[leetcode] - 13. Roman to Integer

13. Roman to Integer

Roman numerals are represented by seven different symbols: I, V, X, L, C, D and M.

Symbol	Value
I	1
V	5
X	10
L	50
C	100
D	500
M	1000

For example, 2 is written as II in Roman numeral, just two ones added together. 12 is written as XII, which is simply X + II. The number 27 is written as XXVII, which is XX + V + II.

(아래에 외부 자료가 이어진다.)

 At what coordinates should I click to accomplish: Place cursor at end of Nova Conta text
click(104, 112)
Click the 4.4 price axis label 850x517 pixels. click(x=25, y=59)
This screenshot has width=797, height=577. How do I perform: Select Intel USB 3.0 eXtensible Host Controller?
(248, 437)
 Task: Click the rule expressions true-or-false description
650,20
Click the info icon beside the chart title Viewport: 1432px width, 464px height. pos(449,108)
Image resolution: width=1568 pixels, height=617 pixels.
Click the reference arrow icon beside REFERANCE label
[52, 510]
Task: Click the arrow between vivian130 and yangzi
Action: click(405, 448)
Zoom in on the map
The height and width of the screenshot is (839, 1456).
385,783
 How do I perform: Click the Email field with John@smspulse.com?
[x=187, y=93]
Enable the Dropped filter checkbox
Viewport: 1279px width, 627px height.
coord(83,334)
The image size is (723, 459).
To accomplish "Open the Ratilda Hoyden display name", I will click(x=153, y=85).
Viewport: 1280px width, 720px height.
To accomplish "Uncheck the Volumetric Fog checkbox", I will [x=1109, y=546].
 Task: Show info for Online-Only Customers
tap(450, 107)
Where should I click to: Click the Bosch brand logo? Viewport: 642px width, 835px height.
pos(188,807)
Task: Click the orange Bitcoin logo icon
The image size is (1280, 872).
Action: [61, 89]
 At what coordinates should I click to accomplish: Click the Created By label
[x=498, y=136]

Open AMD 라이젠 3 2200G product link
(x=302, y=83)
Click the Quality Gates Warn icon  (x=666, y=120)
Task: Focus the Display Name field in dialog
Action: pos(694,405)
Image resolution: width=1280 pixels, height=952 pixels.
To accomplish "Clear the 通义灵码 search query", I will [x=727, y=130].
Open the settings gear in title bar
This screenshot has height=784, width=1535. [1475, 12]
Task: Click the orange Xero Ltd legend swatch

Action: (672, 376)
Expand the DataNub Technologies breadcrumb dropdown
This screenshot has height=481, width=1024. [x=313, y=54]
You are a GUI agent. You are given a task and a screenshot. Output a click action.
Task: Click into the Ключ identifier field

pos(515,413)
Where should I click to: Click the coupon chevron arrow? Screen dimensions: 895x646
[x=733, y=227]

Roman numerals are usually written largest to smallest from left to right. However, the numeral for four is not IIII. Instead, the number four is written as IV. Because the one is before the five we subtract it making four. The same principle applies to the number nine, which is written as IX. There are six instances where subtraction is used:

I can be placed before V (5) and X (10) to make 4 and 9.
X can be placed before L (50) and C (100) to make 40 and 90.
C can be placed before D (500) and M (1000) to make 400 and 900.
Given a roman numeral, convert it to an integer.

Example 1:

Input: s = "III"
Output: 3
Explanation: III = 3

Example 2:

Input: s = "LVIII"
Output: 58
Explanation: L = 50, V= 5, III = 3.

Example 3:

Input: s = "MCMXCIV"
Output: 1994
Explanation: M = 1000, CM = 900, XC = 90 and IV = 4.

풀이

주어진 세가지 조건에 맞게 subtract를 할지 add를 할지 결정하여 풀었다.

class Solution(object):
    def romanToInt(self, s):

        symbol_map = {
            'I': 1,
            'V': 5,
            'X': 10,
            'L': 50,
            'C': 100,
            'D': 500,
            'M': 1000
        }

        answer = 0
        if len(s) == 1:
            return symbol_map[s]

        for i in range(len(s) - 1):
            if (s[i] == 'I' and s[i + 1] in ['V', 'X']) or (s[i] == 'X' and s[i + 1] in ['L', 'C']) or (s[i] == 'C' and s[i + 1]) in ['D', 'M']:
                answer -= symbol_map[s[i]]
            else:
                answer += symbol_map[s[i]]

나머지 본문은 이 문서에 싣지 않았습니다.